Beginning at the line containing "Task: Select the 天下第一 golden wings title", give again every line through the end of the data, unchanged and with both ends included. Drop any pictures.

Dataset entries

---+---

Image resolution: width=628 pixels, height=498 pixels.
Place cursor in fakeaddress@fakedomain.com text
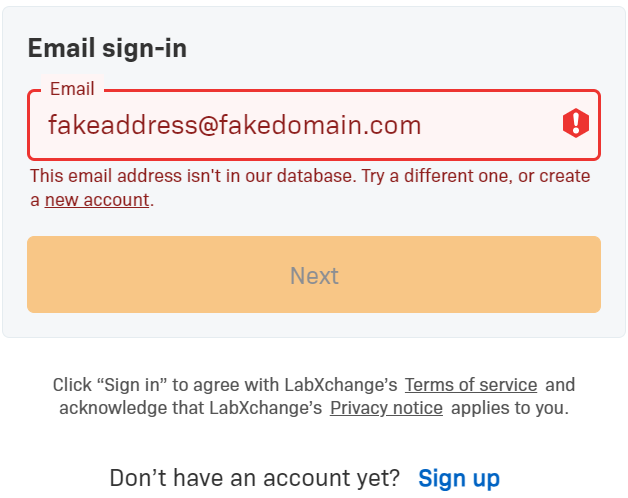235,125
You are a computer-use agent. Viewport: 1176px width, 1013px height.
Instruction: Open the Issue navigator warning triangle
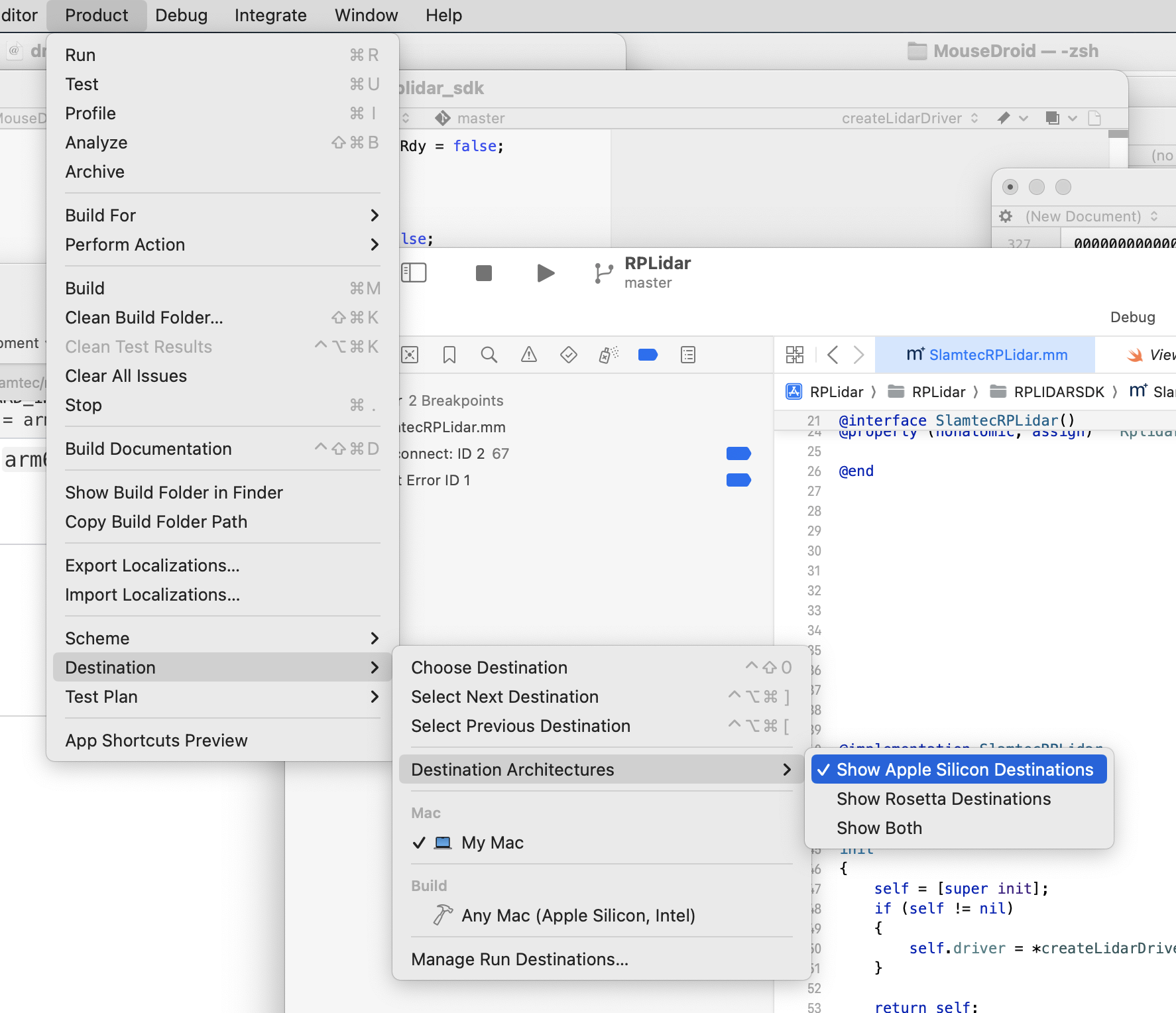pyautogui.click(x=528, y=355)
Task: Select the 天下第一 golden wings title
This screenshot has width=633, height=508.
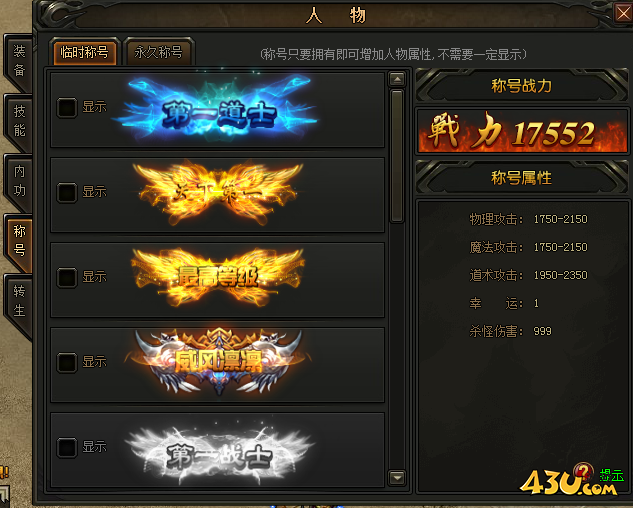Action: point(218,194)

---+---

## RESULT OF THIS EXERCISE
Task: Select the 天下第一 golden wings title
This screenshot has width=633, height=508.
Action: point(218,194)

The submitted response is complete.